Source excerpt:
★ ★ ★ ★ ★

KM: You know, I think many people have that experience—a kind of a war of different parts of themselves. My first thought is that any experience to which you bring awareness is improved by that awareness. And that’s going to be true even for this inner battle, and it’s going to be true for the process of giving in. I’m actually a big fan of giving in just with a little bit more awareness than you had yesterday. I think it’s often a slow process of awareness, but if you’re strengthening your motivation and your commitment, it becomes very difficult, eventually, to continue to behave in really self-destructive behaviors.

And sometimes the habits that we set out to change actually are not as related to our happiness as we think they are. Sometimes it may be that it’s not a big problem that we’re checking our email. That may not actually be the source of suffering in our lives. And that’s another way that I like to think of this as being kind of an experimentation process, that we’re being scientists with ourselves, because I think when we’re really in touch with our values and our motivations, and we are practicing awareness, it becomes almost impossible not to change. But if the change matters.

TS: OK. Let’s take another example, and really help me understand the neuroscience, which I still think I feel a little shaky on, and in this case it would be related to something that I think so many people find a challenge, which is losing weight and relating to food in a healthy way.

KM: Yes. It’s basically the same problem as with technology. Almost all of the challenges we face where we feel out of control, it’s because the brain likes to team up these two states of desperately wanting happiness and stress and urgency and feeling unsafe or threatened. And it’s kind of crazy to think about this, but a lot of the foods that are marketed to us are specifically designed to put our brains in that state where they’re going to create a desire through some combination of smell, often a combination of salt and fat and sugar, that is going to make our brains go crazy with desire—not necessarily pleasure.

★ ★ ★ ★ ★

Request: Summarize the interview excerpt in two sentences. These data have no connection to the interview excerpt.

[Dataset items]

★ ★ ★ ★ ★

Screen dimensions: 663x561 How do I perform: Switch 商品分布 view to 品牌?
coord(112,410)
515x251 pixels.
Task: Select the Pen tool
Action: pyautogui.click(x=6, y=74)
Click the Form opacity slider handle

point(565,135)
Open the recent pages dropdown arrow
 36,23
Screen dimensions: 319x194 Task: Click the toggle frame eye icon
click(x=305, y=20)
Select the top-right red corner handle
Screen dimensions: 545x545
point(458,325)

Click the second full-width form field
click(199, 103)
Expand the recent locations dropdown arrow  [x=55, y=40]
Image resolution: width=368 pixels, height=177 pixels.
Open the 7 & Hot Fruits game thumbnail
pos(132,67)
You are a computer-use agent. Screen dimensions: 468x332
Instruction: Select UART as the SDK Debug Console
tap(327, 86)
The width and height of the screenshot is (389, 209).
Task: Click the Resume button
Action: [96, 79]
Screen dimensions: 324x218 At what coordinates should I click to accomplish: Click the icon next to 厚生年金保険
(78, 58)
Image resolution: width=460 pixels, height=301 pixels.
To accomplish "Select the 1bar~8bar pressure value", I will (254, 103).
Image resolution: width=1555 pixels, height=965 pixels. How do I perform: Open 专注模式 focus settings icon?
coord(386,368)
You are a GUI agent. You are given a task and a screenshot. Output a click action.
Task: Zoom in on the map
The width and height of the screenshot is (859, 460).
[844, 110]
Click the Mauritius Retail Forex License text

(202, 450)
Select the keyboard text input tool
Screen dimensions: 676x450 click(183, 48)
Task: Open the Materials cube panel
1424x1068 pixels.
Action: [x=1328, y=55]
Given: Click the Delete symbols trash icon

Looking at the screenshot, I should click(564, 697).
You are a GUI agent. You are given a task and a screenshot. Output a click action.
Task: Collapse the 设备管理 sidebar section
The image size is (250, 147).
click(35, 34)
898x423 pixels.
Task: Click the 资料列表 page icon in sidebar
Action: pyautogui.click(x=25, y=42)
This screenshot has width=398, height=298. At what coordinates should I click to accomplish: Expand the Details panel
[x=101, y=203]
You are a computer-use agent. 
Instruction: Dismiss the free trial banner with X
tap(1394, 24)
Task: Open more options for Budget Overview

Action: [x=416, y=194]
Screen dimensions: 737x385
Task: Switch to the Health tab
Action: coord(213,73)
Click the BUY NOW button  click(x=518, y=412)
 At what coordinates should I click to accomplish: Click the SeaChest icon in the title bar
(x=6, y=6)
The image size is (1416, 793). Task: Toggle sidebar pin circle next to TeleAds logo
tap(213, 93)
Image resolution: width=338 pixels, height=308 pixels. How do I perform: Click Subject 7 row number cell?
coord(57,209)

★ ★ ★ ★ ★

Full response: KM says that bringing awareness to an inner struggle improves it, and that with growing awareness, motivation, and commitment it eventually becomes very difficult to keep up self-destructive behaviors. When TS asks about losing weight and relating to food, KM explains that the brain pairs a desperate wish for happiness with stress and a sense of threat, and that many marketed foods are designed to put the brain in a state of desire through combinations of salt, fat, and sugar.